Across all the records, filter for lines with the word "icon" and copy them.

::::::::

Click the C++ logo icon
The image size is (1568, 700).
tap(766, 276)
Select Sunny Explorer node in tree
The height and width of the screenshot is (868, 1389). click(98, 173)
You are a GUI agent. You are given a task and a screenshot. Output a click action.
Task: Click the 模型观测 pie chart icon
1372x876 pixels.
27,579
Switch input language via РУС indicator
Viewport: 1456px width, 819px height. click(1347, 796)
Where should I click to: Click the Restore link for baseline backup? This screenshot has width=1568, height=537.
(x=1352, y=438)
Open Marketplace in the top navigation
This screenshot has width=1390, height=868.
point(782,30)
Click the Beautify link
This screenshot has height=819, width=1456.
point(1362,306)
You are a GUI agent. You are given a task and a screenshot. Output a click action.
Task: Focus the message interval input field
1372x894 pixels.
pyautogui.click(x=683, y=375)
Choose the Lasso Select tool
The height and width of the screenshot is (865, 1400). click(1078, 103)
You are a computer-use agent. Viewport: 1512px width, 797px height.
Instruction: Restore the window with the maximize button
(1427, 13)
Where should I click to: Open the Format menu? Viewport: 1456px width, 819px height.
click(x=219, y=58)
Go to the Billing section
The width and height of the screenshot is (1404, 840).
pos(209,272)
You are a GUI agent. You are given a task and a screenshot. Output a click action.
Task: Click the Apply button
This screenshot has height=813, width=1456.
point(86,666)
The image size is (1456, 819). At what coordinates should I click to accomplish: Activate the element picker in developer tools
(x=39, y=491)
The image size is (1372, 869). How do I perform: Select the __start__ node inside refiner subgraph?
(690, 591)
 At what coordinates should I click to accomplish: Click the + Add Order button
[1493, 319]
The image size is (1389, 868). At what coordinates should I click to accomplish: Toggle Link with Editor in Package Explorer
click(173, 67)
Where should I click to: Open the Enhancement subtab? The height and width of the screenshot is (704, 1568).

::::::::

### Result
Click the C++ logo icon
Task: Click the 模型观测 pie chart icon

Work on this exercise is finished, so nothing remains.